Are AI agent skills the new npm security problem?

Software supply chain attacks are not new. The JavaScript ecosystem has dealt with typosquatted npm packages for years. Python’s PyPI has seen credential-stealing packages disguised as popular libraries. The pattern is well understood: an attacker publishes a malicious package with a name similar to a trusted one, developers install it without verifying, and the attacker gains access to their environment.

AI agent skills follow the same pattern, but the consequences are far more severe. An npm package typically runs during a build step or inside a sandboxed application. A malicious AI skill runs inside an agent that has access to your personal data, your API keys, your communication channels, and the ability to take autonomous actions on your behalf. When a compromised npm package steals credentials, the blast radius is your CI/CD pipeline. When a compromised AI skill steals credentials, the blast radius is your entire digital life.

This is not a theoretical concern. The data from the past several weeks paints a clear picture: the OpenClaw skills ecosystem is under active attack, and most users have no way to tell the difference between a legitimate skill and a malicious one.

341 malicious skills on ClawHub

In January 2026, Koi Security published an audit of ClawHub, the primary registry for OpenClaw skills. Out of 2,857 skills analyzed, 341 were flagged as malicious. That is nearly 12% of the entire registry.

Of those 341 entries, 335 came from a single coordinated campaign that researchers named “ClawHavoc.” The campaign used a consistent playbook: register accounts with plausible usernames, publish skills with names and descriptions that closely mimic popular legitimate skills, and embed Atomic Stealer payloads that activate once the skill is installed and invoked by the agent.

Atomic Stealer is a well-documented macOS infostealer. It targets browser passwords, cryptocurrency wallets, keychain data, and session cookies. In the ClawHavoc campaign, it was packaged inside skills that appeared to offer benign functionality — things like markdown formatters, API helpers, and data processing utilities. The skill would work as described while silently exfiltrating credentials in the background.

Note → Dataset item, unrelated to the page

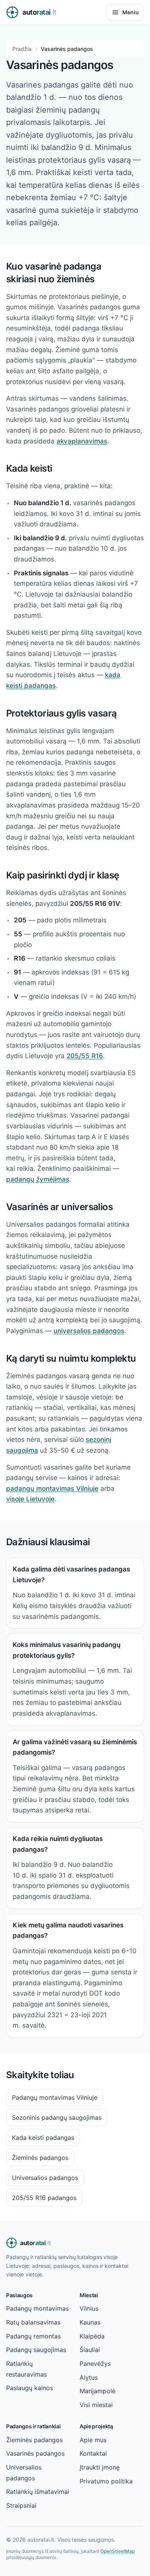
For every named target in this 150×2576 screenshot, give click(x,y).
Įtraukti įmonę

The remaining six malicious entries outside ClawHavoc were independent efforts, including typosquatted versions of popular skills and a skill that injected advertising content into agent responses. The diversity of attack vectors suggests that ClawHavoc is not an isolated incident but the most visible example of a broader pattern.

The vulnerability rate is staggering

Beyond outright malware, the broader skill ecosystem has a serious quality and security problem. Research from Astrix Security found that 22-26% of OpenClaw skills contain exploitable vulnerabilities, including credential stealers disguised as benign plugins, skills that request excessive permissions without justification, and skills with dependencies on compromised upstream packages.

This means that even if you avoid the obviously malicious entries, roughly one in four skills you install has a security flaw that could be exploited. Some of these are unintentional — a developer who hardcoded an API endpoint that accepts arbitrary input, or a skill that logs sensitive data to a world-readable file. Others are deliberate, carefully designed to pass casual inspection while performing unauthorized actions.

The scale of the problem is compounded by the fact that ClawHub skills are unsigned and unaudited. There is no code signing requirement. There is no review process before publication. There is no verified publisher program. Anyone can publish anything, and the only signal users have is the skill’s description, its download count (which can be inflated), and whatever documentation the author chose to provide.

How a supply chain attack works in practice

To understand why AI skills are uniquely dangerous, consider the attack chain in detail.

A traditional npm supply chain attack typically follows this sequence: malicious package is installed, build script executes payload, credentials are exfiltrated to an attacker-controlled server. The attack surface is limited to the build environment, and the payload runs once unless it modifies the built artifact.

An AI skill supply chain attack is fundamentally different. The skill is installed into an agent that runs continuously. The agent has access to whatever channels and integrations the user has configured — Slack, Discord, email, calendar, code repositories, file systems. The skill can be invoked repeatedly by the agent as part of normal operation, giving the attacker persistent access. And because the agent takes autonomous actions, the malicious skill can perform operations that look indistinguishable from legitimate agent behavior. This intersection of credentials, autonomous capability, and untrusted content is what Palo Alto Networks calls the lethal trifecta.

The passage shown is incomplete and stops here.